Ambitious approach to Europe
Essendrop makes no secret of the ambitious approach to Europe.
"The market is fragmented these days. It will be different in 10-20 years, where the players will be more global, and we will be in lead in that game," he explains.
In order to get there, it has been necessary to incorporate the company into a bigger, international group of companies, according to Essendrop.
"We have been working for five years to create a leading player on the Danish market in this software category, and we have always been set on making an international software company out of it," says the new CCO.
"But we had to face the fact that if we were to achieve that, we had to merge with another company with the distributional capacity," he says.
Received millions for development
Jesper Essendrop has joined the Keylane group management board, which, in addition to himself, consists of three Dutchmen and one Briton. In other words, the management board is reflective of the fact that Schantz has entered an international company.
As Essendrop puts it, "the times when you could stand on a soapbox and speak to 150 employees are over."
But, he says, "on the other hand, things have reached a new scale, and we can operate on a whole new aspiration level."
With the acquisition by Keylane came a sizeable sum of money allocated to sharpening up Schantz' existing products. According to Essendrop, it is "close to" a three-digit million sum in kroner, meant for adapting the systems to other countries with laws that differ from the Danish laws. New functions will also be added to the software.

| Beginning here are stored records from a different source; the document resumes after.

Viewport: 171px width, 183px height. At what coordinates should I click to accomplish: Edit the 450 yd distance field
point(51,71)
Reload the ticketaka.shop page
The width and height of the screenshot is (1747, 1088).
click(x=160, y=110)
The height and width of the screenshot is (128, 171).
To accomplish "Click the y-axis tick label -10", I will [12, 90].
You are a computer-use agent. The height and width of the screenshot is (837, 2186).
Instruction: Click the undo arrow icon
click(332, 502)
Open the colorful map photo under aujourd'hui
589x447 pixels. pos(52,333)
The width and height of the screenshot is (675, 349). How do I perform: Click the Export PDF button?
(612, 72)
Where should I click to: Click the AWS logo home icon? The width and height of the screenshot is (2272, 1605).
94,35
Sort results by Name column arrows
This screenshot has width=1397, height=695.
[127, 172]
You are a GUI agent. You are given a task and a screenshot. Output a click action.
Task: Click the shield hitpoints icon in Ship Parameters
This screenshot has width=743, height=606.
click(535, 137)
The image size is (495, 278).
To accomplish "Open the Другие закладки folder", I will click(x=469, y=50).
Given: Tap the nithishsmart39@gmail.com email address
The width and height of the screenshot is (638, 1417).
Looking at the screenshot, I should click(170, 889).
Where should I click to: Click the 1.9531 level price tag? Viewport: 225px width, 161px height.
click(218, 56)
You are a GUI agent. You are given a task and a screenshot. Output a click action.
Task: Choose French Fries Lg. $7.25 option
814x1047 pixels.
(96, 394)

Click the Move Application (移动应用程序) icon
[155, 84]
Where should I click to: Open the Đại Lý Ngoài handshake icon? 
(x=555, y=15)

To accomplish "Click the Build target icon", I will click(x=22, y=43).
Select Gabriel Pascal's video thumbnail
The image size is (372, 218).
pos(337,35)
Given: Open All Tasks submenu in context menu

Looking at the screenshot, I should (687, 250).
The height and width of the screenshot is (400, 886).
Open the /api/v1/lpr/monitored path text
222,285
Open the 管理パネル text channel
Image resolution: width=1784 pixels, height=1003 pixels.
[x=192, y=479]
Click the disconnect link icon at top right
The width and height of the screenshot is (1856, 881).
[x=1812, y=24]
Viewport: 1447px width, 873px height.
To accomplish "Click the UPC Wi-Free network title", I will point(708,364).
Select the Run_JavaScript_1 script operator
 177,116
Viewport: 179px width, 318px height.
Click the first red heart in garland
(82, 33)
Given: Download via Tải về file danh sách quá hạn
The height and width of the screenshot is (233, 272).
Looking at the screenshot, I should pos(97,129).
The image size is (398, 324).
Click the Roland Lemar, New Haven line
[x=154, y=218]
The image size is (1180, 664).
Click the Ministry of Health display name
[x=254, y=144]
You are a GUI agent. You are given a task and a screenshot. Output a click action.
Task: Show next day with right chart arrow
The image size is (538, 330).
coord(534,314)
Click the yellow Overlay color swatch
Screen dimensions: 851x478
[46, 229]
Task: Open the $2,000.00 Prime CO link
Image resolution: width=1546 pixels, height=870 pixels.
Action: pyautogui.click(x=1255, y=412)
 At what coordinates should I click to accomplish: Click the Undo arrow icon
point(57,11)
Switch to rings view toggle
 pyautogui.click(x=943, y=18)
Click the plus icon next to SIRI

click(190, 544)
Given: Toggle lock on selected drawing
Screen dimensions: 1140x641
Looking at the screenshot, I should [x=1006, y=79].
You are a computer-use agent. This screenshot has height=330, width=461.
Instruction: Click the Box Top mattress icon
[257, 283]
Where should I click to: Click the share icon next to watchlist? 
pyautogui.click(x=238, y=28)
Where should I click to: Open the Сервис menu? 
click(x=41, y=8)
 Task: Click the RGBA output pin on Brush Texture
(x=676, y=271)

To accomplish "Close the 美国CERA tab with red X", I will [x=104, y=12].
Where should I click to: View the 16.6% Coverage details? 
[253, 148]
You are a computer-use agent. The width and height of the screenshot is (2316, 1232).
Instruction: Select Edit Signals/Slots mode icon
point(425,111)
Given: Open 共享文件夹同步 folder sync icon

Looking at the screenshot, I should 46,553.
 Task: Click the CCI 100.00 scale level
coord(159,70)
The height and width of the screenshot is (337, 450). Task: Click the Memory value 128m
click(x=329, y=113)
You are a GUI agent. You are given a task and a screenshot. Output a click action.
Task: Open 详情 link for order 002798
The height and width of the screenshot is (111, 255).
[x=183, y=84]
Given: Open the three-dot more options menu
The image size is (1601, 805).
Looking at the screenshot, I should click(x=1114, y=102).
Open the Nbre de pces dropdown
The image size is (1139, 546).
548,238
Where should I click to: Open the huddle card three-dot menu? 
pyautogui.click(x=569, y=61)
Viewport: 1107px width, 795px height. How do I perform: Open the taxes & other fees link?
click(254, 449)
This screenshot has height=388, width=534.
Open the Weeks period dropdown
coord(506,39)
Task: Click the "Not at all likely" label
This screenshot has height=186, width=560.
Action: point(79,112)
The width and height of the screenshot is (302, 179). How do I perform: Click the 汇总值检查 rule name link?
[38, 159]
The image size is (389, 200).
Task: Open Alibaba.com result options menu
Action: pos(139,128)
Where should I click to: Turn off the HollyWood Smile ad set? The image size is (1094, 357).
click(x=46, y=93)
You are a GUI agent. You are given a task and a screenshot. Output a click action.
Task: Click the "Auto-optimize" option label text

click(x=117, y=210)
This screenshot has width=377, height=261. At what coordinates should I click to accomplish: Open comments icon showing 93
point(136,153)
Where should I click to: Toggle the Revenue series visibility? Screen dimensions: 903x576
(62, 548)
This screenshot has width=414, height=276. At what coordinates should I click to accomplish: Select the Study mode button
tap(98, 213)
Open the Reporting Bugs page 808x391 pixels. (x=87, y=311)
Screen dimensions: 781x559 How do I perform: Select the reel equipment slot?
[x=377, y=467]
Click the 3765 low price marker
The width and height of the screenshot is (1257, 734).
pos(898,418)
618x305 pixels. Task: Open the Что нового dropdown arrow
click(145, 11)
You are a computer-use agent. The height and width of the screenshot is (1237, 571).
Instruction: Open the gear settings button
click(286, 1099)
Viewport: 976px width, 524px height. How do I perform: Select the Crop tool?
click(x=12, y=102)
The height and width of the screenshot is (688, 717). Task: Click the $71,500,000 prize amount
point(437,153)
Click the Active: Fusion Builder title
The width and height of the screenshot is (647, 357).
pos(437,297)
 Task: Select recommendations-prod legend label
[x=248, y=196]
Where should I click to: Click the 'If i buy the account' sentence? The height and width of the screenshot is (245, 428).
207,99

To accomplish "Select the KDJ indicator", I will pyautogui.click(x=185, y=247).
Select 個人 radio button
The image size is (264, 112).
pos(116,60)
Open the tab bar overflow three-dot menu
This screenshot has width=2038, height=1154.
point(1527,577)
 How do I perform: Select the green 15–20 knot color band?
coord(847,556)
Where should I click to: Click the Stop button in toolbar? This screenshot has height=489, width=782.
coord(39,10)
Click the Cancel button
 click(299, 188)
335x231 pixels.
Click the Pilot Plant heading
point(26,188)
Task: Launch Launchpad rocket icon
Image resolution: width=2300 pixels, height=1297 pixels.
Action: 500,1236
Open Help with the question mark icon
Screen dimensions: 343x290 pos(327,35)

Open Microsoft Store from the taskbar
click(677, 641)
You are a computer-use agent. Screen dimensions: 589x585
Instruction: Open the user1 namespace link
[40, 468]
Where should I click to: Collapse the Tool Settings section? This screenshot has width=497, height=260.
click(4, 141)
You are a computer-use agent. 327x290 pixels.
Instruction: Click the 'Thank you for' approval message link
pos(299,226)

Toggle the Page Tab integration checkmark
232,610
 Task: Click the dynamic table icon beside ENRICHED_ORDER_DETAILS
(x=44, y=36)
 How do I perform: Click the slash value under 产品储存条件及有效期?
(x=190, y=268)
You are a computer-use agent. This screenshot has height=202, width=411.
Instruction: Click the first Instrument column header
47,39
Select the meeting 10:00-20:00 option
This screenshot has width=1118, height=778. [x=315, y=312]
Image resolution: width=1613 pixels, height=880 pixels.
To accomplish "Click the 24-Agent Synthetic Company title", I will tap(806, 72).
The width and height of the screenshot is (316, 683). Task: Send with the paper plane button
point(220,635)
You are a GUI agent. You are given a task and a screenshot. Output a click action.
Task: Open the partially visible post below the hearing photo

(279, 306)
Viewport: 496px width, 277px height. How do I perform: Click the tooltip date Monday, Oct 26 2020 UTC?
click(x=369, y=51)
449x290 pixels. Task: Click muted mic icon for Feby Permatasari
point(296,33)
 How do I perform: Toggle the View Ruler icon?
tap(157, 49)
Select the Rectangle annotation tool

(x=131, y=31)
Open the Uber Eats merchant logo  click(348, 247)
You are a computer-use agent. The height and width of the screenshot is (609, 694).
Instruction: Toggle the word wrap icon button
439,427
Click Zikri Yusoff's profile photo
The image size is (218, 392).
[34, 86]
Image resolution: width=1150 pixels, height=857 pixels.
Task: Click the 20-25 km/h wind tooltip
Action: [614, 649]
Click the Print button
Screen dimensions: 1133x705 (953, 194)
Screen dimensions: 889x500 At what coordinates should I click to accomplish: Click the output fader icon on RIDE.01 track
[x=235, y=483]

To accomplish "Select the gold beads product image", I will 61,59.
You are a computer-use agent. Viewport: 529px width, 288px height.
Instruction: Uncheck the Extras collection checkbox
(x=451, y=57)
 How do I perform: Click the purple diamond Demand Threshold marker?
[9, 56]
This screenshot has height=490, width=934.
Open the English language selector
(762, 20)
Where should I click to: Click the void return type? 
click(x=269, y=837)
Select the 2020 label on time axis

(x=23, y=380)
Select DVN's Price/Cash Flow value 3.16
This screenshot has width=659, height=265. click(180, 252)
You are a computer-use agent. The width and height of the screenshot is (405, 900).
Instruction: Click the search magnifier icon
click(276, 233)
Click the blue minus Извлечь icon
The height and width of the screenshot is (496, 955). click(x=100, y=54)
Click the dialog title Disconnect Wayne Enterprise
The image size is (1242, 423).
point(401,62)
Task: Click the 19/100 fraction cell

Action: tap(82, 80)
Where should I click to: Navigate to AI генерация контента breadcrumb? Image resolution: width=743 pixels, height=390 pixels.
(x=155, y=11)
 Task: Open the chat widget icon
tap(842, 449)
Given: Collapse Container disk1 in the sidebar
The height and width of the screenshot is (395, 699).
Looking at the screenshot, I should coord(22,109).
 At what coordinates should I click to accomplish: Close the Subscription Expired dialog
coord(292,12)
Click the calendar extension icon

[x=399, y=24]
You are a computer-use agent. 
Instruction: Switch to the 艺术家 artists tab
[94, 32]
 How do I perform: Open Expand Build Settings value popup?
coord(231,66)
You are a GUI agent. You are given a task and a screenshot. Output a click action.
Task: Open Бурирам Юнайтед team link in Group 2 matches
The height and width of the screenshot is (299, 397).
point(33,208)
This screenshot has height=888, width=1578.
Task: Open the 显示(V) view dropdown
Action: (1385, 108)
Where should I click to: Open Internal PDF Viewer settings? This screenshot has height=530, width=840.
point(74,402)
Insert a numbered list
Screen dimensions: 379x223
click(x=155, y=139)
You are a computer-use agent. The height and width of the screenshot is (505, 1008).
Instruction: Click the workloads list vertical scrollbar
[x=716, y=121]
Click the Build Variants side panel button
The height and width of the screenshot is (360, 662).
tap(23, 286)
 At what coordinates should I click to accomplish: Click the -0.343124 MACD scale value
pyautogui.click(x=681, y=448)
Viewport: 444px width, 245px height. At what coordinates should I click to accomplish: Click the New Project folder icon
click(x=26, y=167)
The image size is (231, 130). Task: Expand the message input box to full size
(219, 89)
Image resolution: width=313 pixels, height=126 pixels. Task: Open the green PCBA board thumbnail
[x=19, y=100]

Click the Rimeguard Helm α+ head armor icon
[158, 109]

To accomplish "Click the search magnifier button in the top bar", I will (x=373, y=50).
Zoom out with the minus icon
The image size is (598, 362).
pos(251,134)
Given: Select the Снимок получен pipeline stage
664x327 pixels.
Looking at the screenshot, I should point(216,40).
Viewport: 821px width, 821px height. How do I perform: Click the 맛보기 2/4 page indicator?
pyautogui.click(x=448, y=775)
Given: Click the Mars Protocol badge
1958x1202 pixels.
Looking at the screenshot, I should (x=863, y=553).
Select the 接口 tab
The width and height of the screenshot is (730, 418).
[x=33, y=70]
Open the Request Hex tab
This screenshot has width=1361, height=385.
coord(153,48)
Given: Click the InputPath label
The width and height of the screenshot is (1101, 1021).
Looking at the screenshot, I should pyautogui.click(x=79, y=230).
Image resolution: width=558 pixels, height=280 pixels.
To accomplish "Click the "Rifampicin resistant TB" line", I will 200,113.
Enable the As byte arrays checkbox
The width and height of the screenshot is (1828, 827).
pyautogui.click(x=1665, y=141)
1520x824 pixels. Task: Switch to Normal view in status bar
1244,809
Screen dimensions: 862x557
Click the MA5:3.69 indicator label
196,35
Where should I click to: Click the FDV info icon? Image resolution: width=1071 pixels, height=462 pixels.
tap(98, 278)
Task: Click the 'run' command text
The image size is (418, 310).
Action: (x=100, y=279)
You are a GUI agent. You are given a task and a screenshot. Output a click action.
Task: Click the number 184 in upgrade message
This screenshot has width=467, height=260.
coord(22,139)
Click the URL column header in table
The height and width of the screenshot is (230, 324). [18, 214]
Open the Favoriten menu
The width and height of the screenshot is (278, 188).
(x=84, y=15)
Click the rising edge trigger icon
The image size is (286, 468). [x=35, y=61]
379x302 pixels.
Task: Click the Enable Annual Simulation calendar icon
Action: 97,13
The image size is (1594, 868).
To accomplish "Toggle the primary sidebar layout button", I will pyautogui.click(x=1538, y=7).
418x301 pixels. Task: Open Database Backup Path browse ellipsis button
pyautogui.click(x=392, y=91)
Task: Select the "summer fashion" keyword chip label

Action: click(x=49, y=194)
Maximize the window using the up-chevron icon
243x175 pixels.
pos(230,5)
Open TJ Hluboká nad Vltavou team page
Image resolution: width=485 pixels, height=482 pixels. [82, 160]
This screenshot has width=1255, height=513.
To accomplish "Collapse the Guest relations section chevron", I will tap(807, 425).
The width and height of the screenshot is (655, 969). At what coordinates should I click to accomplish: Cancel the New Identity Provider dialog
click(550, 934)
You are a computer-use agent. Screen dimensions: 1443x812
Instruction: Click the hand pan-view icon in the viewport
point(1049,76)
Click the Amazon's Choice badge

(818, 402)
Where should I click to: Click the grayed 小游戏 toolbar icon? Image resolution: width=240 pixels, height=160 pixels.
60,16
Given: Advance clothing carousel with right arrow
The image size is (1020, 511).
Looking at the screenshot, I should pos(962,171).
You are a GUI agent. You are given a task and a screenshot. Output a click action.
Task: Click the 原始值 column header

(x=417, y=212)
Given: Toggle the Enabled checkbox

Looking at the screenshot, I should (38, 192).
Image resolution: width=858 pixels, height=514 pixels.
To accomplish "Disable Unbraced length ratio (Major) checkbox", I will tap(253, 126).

"So over the course of the next three years, our systems will get a major boost," he explains.
Natural growth is not enough
The key is, as mentioned, to first conquer northern European countries.
After that, the software will be brought to Italy, Germany, and France, and it will happen by means of acquisitions. It is almost impossible to enter new markets for life and pension company solutions without local knowledge.
"We don't believe that natural growth will work in the new countries. We need many people on location and a status as a serious local provider, otherwise the customers will not feel safe doing business with us," says Essendrop.
Where will you be in five years?
"By then we will have spread Schantz’s systems to the existing customer portfolio and adjusted our systems to the countries we are currently in – the "beer-drinking countries". And then we will have added at least two South European countries.
When aiming for drastic growth while already having been enrolled in a larger organization – one of the main pitfalls to look out for is the erasure of the culture in the new companies.
"We have to be efficient at buying and integrating companies, but still maintain the special culture of each company. You can't just merge them and tell everyone to work the same way," says Essendrop, pointing out that this also goes for the former Schantz:
"For 20 years we have practiced a very result-oriented culture at Schantz. We can’t just change that. Then we would lose our value."